Chroma Subsampling in Mobile OCR: 4:2:0→Luma

Modern mobile OCR pipelines—especially those running ONNX or CoreML text-detection models—spend 40–60% of their frame budget moving pixel data between camera, CPU, and neural accelerator. A single 1080p YUV frame at 4:2:0 chroma subsampling consumes 3.1 MB; at 60fps that's 186 MB/s of memory bandwidth before any inference happens. For battery-constrained devices, this is untenable.

The insight: most mobile OCR models—PaddleOCR, EasyOCR, Tesseract's LSTM backend—were trained on grayscale or luma-only data. Chroma channels (Cb, Cr) contribute negligible signal for Latin, Arabic, CJK scripts. By stripping chroma at the earliest pipeline stage, we halve memory traffic and unlock 25–35% latency wins on mid-range Android devices. This article dissects the technique, tradeoffs, and failure modes observed shipping Khosomati's real-time price-tag scanner.

The 4:2:0 Tax in Mobile Camera Pipelines

iOS AVCaptureSession and Android Camera2 API default to YUV 4:2:0 (NV12 or NV21 pixel format). Each 2×2 luma block shares one Cb and one Cr sample. For a 1920×1080 frame:

Y plane: 1920 × 1080 = 2,073,600 bytes
UV plane: (1920 × 1080) / 2 = 1,036,800 bytes
Total: 3,110,400 bytes per frame

Most OCR preprocessing converts YUV→RGB→grayscale via:

Gray = 0.299R + 0.587G + 0.114B

This requires full YUV→RGB conversion (matrix multiply per pixel), then weighted sum. On ARM Cortex-A55 cores without NEON intrinsics, this adds 8–12ms at 1080p. The chroma data is read, converted, then discarded—pure waste.

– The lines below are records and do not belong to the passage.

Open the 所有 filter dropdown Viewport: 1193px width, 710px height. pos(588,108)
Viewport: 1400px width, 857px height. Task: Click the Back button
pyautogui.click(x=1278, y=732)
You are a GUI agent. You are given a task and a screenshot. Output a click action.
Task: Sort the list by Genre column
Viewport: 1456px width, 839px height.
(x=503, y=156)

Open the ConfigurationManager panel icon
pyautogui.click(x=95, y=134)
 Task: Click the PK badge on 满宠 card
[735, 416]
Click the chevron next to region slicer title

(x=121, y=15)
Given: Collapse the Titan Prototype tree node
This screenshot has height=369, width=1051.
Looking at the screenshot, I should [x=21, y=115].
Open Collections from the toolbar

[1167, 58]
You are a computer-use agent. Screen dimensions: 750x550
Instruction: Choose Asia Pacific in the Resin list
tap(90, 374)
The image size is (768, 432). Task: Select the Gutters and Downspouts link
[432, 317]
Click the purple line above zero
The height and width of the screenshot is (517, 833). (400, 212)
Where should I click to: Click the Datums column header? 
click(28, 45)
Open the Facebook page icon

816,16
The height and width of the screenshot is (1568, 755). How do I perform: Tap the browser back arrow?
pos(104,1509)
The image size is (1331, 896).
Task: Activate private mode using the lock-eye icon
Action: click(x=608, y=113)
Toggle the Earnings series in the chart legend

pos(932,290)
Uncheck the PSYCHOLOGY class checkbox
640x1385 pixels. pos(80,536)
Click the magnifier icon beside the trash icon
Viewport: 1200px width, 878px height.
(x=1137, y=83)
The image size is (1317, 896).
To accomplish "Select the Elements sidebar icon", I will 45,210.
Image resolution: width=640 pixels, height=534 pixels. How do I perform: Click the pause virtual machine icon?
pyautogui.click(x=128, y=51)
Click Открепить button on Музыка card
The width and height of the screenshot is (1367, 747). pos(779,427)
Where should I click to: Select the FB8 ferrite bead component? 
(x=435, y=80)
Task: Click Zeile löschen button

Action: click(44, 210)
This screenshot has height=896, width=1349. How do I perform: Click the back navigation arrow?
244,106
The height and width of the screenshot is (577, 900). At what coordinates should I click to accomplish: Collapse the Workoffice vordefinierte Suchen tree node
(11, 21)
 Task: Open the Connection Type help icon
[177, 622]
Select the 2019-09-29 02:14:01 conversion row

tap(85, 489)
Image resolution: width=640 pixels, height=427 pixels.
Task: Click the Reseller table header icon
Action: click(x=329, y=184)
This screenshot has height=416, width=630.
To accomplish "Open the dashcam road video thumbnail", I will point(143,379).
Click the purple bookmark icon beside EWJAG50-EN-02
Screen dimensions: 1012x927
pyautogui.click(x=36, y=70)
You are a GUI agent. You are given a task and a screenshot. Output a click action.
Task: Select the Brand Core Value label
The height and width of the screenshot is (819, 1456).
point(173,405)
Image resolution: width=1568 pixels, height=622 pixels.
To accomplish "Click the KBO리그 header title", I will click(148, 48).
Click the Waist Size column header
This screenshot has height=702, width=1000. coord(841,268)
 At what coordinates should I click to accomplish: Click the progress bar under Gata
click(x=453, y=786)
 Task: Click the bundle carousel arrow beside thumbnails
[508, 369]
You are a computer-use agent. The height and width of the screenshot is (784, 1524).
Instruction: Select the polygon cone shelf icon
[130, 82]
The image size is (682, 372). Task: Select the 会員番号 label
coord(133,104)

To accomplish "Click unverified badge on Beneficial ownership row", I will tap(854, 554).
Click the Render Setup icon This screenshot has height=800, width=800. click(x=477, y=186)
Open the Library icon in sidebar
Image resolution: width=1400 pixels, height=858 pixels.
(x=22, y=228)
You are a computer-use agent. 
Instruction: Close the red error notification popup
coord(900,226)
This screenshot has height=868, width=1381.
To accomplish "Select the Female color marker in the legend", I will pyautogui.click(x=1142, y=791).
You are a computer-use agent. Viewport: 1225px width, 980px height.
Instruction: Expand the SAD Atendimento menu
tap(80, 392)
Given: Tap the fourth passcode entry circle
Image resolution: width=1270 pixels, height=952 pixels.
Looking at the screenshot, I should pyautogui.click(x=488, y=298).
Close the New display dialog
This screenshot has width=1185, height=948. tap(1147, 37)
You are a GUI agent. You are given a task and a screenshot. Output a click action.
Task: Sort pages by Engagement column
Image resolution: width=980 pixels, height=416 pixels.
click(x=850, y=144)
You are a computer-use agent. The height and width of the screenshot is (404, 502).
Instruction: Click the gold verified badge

Luma-Only Path: Drop Chroma Before Conversion

The optimization: extract Y plane directly, skip UV entirely. YUV's luma channel approximates perceptual grayscale closely enough for text recognition. Implementation in Flutter (via platform channels to native code):

// iOS: CVPixelBuffer → vImage
let yPlane = CVPixelBufferGetBaseAddressOfPlane(pixelBuffer, 0)
let width = CVPixelBufferGetWidthOfPlane(pixelBuffer, 0)
let height = CVPixelBufferGetHeightOfPlane(pixelBuffer, 0)
let bytesPerRow = CVPixelBufferGetBytesPerRowOfPlane(pixelBuffer, 0)

var srcBuffer = vImage_Buffer(
  data: yPlane,
  height: vImagePixelCount(height),
  width: vImagePixelCount(width),
  rowBytes: bytesPerRow
)
// Pass srcBuffer directly to ONNX preprocessing

On Android, extract the Y plane from Image.Plane[0] and ignore planes 1 and 2. Memory bandwidth drops from 3.1 MB to 2.0 MB per frame—a 35% reduction. Cache pressure eases; on Snapdragon 7-series SoCs with 2 MB L3, this keeps more model weights resident.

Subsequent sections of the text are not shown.